In view of the interpretation placed upon the clause permitting insurance it is evident that the pleas set up no defense to either count, for neither plea alleges that other insurance in excess of the limit permitted, viz:$2,500, existed upon the property. The fact that the company did not know of the existence of the other insurance is not material as the permission to carry it is general, and the insured was not required by the policy to give the insurer any notice in regard thereto, further than to obtain permission to carry other insurance.

We have thus far considered the question of interpretation from a consideration of the language of the policy alone, without the aid of extraneous circumstances. The second count alleges that the plaintiff “applied to the defendant to issue a policy of insurance for $2,500, on said property against loss or damage by fire and directed said defendant to provide in said policy for $2,500, additional insurance upon said property. And thereafter, in compliance with said request and direction, the said defendant did issue and deliver to the plaintiff in consideration of the sum of $56.25 to it then paid by the plaintiff, its policy of insurance which said policy permitted $2,500 other and additional insurance.” The third count contains the same allegations ex*95cept that it alleges that the policy issued “permitted $2,500 total concurrent insurance.” The pleas do not deny that the plaintiff directed the defendant to provide in its policy for $2,500 additional insurance, and if the clause we have been considering was inserted in response to such a direction can it be doubted that the proper construction of the clause authorizes $2,500 additional or other concurrent insurance ? In 9 Cyc. p. 772, it is said that “if a written contract is ambiguous or obscure in its terms, so' that the contractural intention of the parties can not be understood from a mere inspection of the instrument, extrinsic evidence of the subject-matter of the contract, of the relations of the parties to each other and of the facts and circumstances surrounding them when, they entered into the contract may be received to enable the court to make a proper interpretation of the instrument. This rule has been approved in this State. Solary v. Webster, 35 Fla. 363, 17 South. Rep. 646; Robinson v. Hyer, 35 Fla. 544, 17 South. Rep. 745. See also the authorities cited in Robinson v. Barnett, 18 Fla. 602. The same principle has also been applied to contracts of insurance. Reed v. Insurance Company, 95 U. S. 23; Butterworth v. Western Assurance Company, 132 Mass. 489.

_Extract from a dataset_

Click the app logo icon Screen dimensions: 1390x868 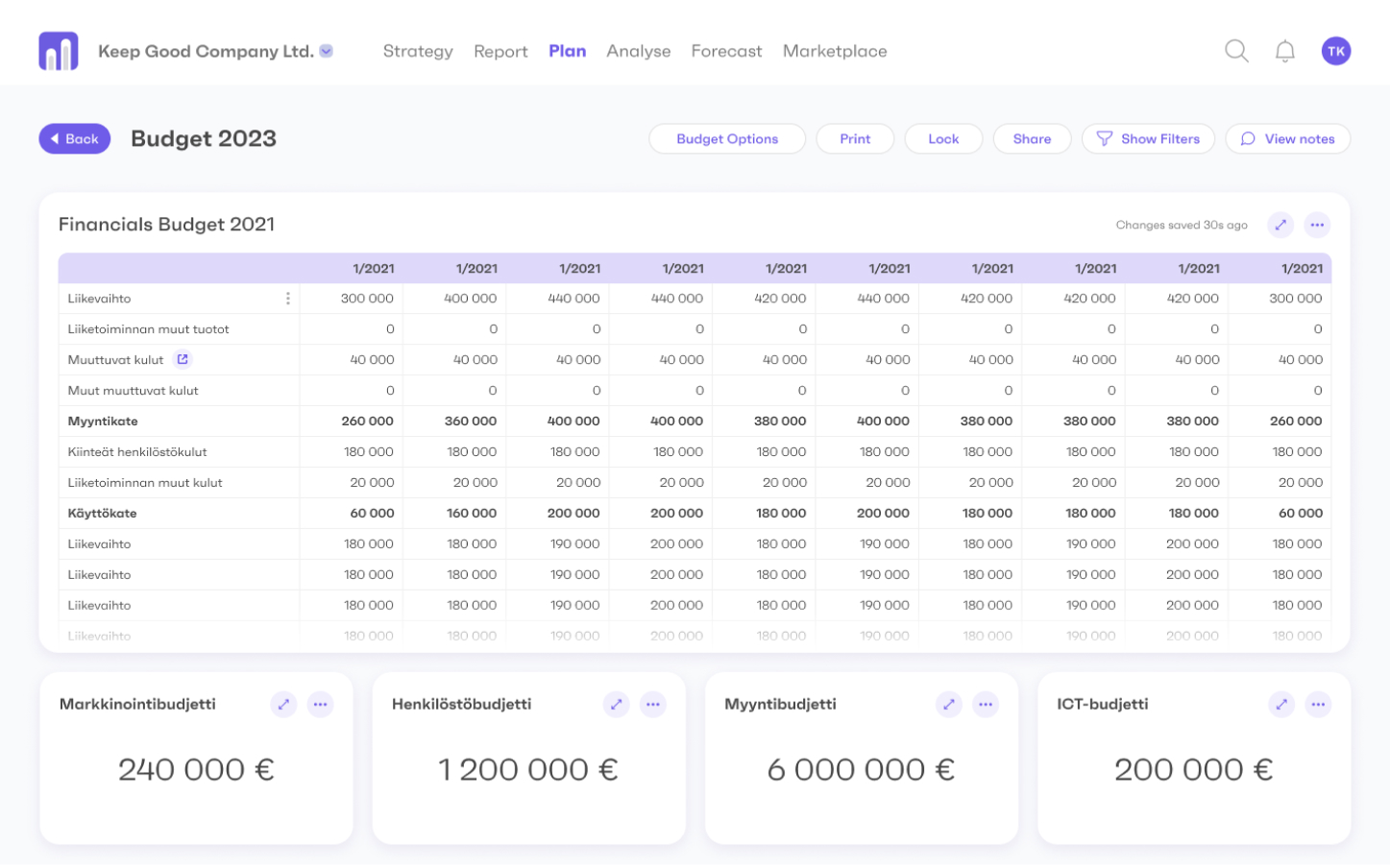point(59,52)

From the views announced it results that the judgment must be reversed and a new trial granted.

The judgment is reversed with directions to the Circuit Court to deny the motion to strike, overrule the demurrer to the third count of the original declaration and to sustain plaintiff’s demurrer to defendant’s pleas; and for such further proceedings as may be agreeable to law and conformable to the views announced in this opinion.

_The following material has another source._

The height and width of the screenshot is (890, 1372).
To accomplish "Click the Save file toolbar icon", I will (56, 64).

Cockrell, J., being disqualified, took no part in the decision of this case.

Shackleford and Whitfield, JJ., concur.

*96Hocker, J., dissenting. Taylor, C. J., concurring.

I am in the embarrassing position of being obliged by a conviction of duty, to dissent from the reasoning and conclusions of the court as to the sufficiency of the defense to the declaration set up by the pleas of the defendant in error.

The general rules for the construction of insurance contracts are like those which apply to. other contracts. Forfeitures are generally obnoxious and any contract, insurance included, should be construed to avoid a forfeiture if it can be done without violence to the rules of law, or the accepted meaning of words and figures. I do not contest the propriety of the rule that when there is ambiguity in the language of an insurance contract, — that is, where words are used which have two or more meanings, — the meaning should be preferred which leans to the side of the insured. But it seems to me that a practical application of the principles of construction, to the case at bar, especially as they are applied in the cases cited in the majority opinion, lead to a conclusion the reverse of that of the majority opinion.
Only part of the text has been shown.